Comments (8)
Thanks for this suggestion!
We try to define DatasetBuilder
s in a way that accurately represents the source data instead of making opinionated decisions on how a user may want to use it. This allows TFDS to be modular and useful across a wide variety of use cases. The tf.data
API is simple, flexible, and powerful enough to allow users to manipulate the data and it seems that simple casts and data reshapes are quite easy to do.
Could you elaborate a bit more on your concerns using the tf.data
API to massage the data?
And a pointer to those FastAI examples would be great! We can take a look at them and see how we can provide an equally nice experience.
Thanks again for these suggestions and helping make TFDS a better library!
from datasets.
Thanks for considering this.
TL;DR I don't think it would hurt anyone to optionally provide TF-ecosystem-standard representations, and it would certainly help a lot of people immensely.
Somewhat basic question: Is this package targeted toward end users, or to developers?
If end users are a major audience, needing to transform the data to make it useful is a high barrier to entry. Experienced TF folks can do it in a few minutes, but a beginner? They have to actually understand Dataset, tensor types and shapes, the required arguments of the downstream functions (like convolution), and know the pattern for solving this particular puzzle, where to look for the necessary transform ops, etc, etc, etc.
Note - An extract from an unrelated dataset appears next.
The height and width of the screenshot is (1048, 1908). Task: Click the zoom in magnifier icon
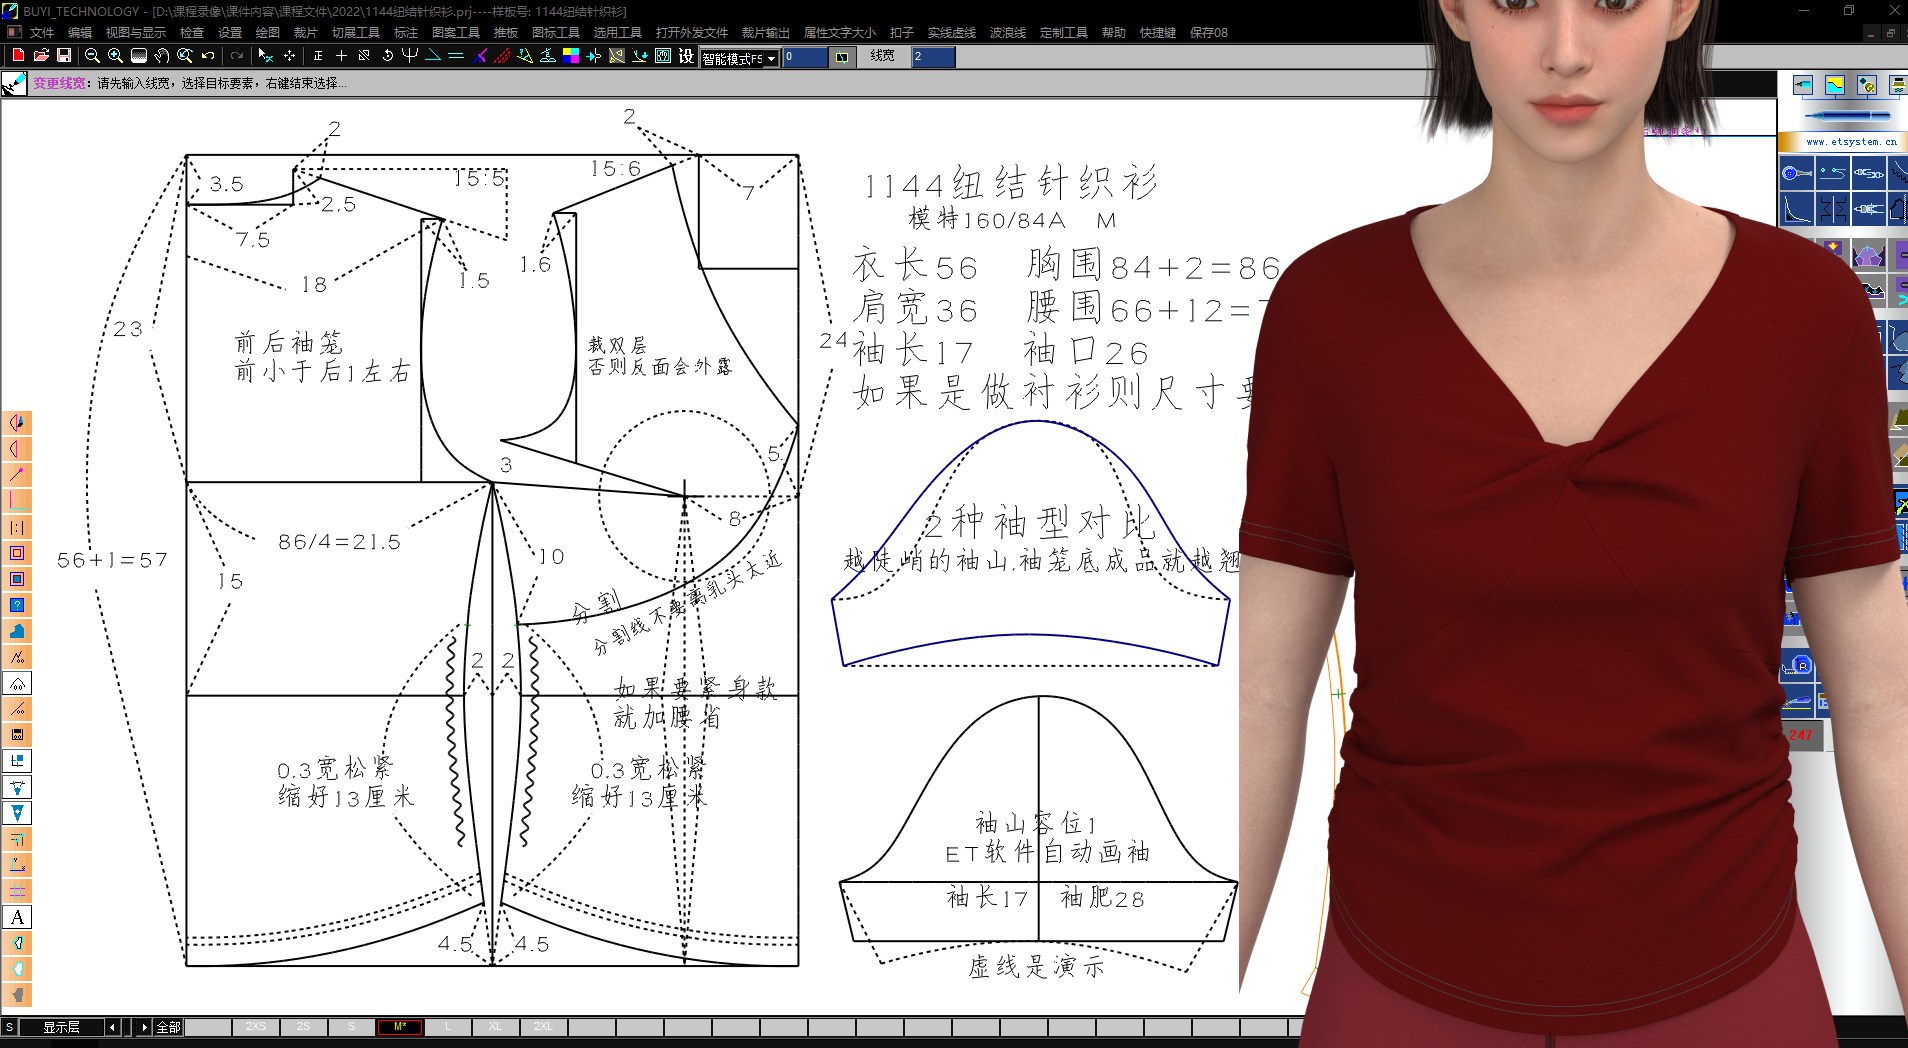tap(115, 56)
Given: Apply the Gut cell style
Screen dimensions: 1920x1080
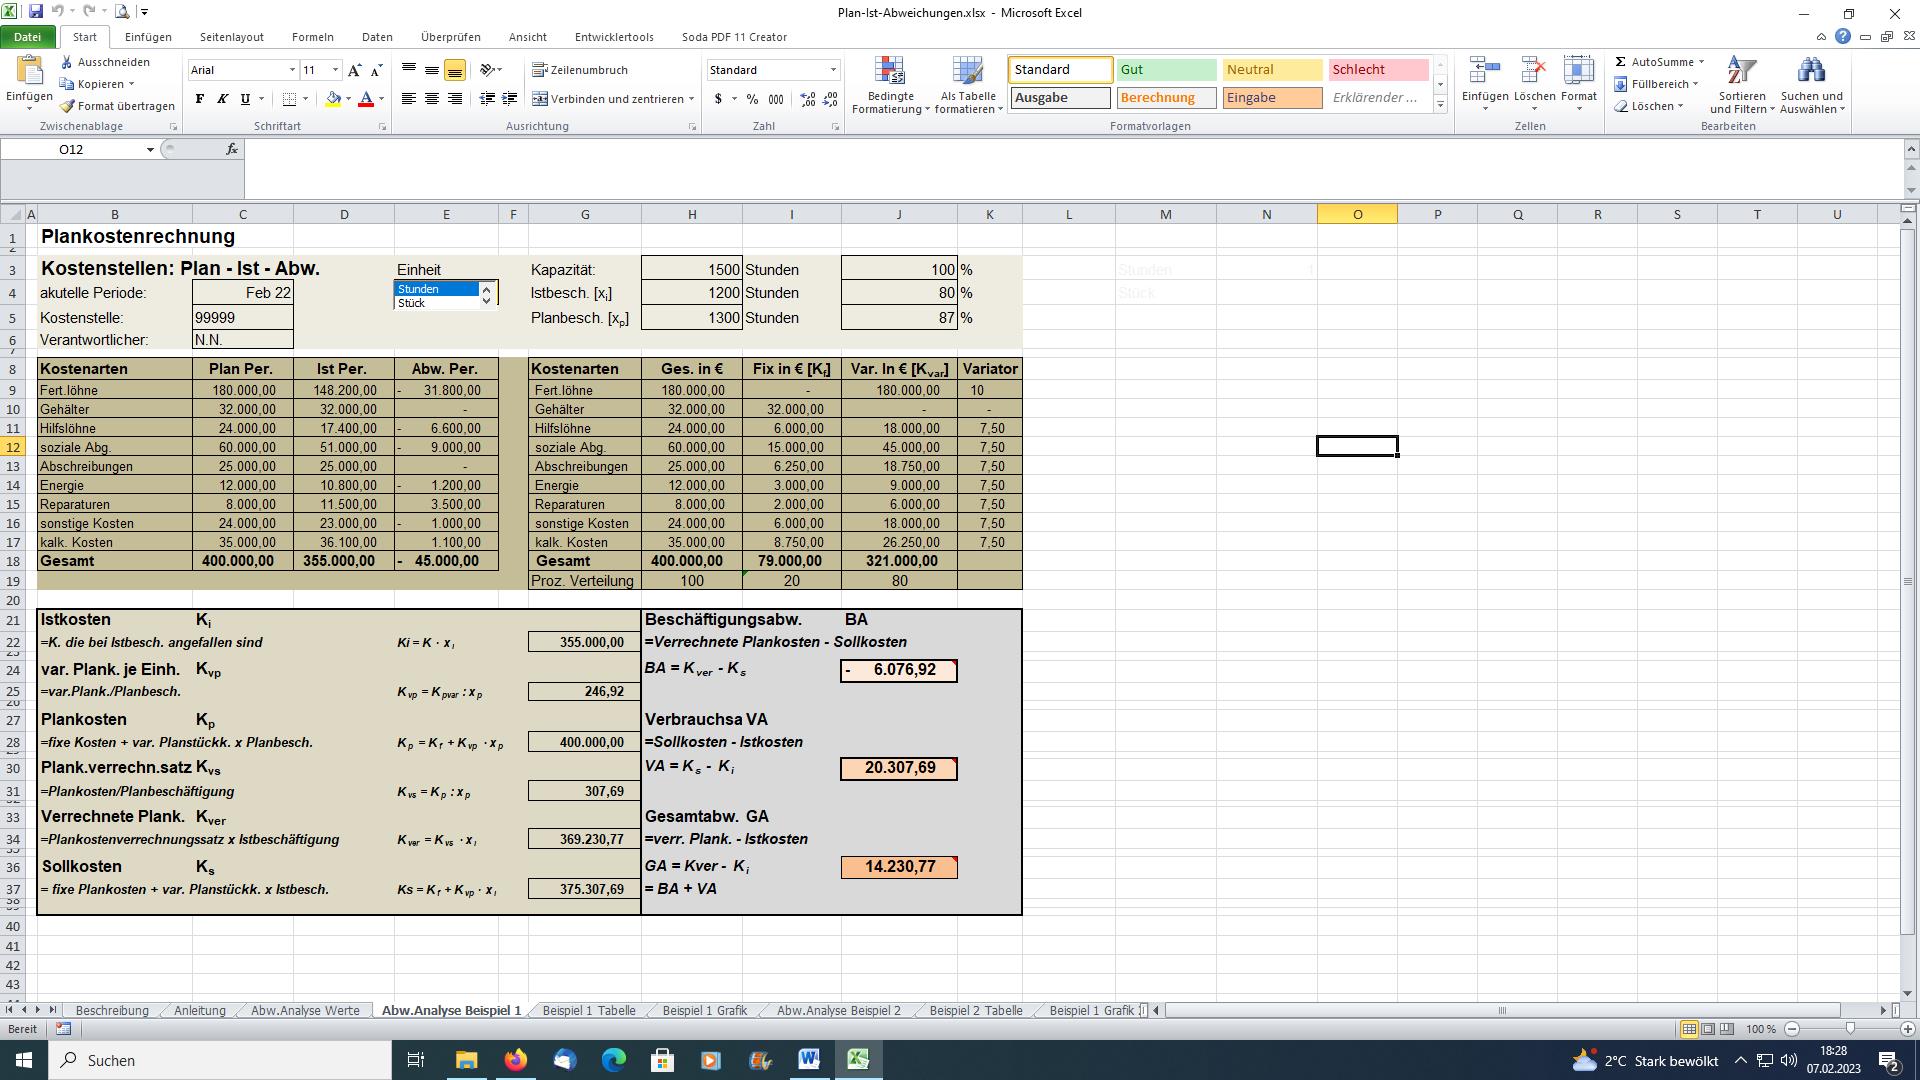Looking at the screenshot, I should (1165, 70).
Compare this to the fast.ai example (https://docs.fast.ai/):
path = untar_data(URLs.MNIST_SAMPLE)
data = ImageDataBunch.from_folder(path)
learn = create_cnn(data, models.resnet18, metrics=accuracy)
learn.fit(1)
As a Hello World example, this is a lot better. Don't need to understand the details of ImageDataBunch, only that it provides data to some high-level model fitting function create_cnn, which itself is mostly contains just a pretrained network models.resnet18. Don't need to understand the inputs to models.resnet18 or how they align with the outputs of ImageDataBunch.
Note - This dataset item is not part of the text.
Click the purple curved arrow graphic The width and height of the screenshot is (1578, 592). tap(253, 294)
TFDS can actually be cooler than this, since it can support the 1-liner formulation, but also has more thought-out lower level APIs for when you need custom.
From a design POV I could not agree more that TFDS should not be in the business of innovating tensor representations for raw data. That is why its a great thing tf.hub exists: it IS in that business and provides a well reasoned, conservative standard for the subsets of the problem that make sense. Having a canonical way to receive image data for example makes sense for the TF platform, allowing components like the data source and the model input layer to automatically interoperable.
from datasets.
I agree that getting the data as float is a really standard use case (required by Hub, Keras,...). The problem is that there isn't really a standard way of normalizing input image.
Mnist may be normalized between 0-1, but people uses a lot of different normalization for ImageNet (https://github.com/keras-team/keras-applications/blob/master/keras_applications/imagenet_utils.py#L21). So it's not clear what the API should looks like for tfds
.
The current way of normalizing an image is something like:
def normalize_image(ex):
ex['image'] = tf.to_float(ex['image']) / 255.
return ex
ds = ds.map(normalize_image)
I don't know if we can reduce the boilerplate code in a way which would be flexible enough.
from datasets.
That is a pretty good example to consider.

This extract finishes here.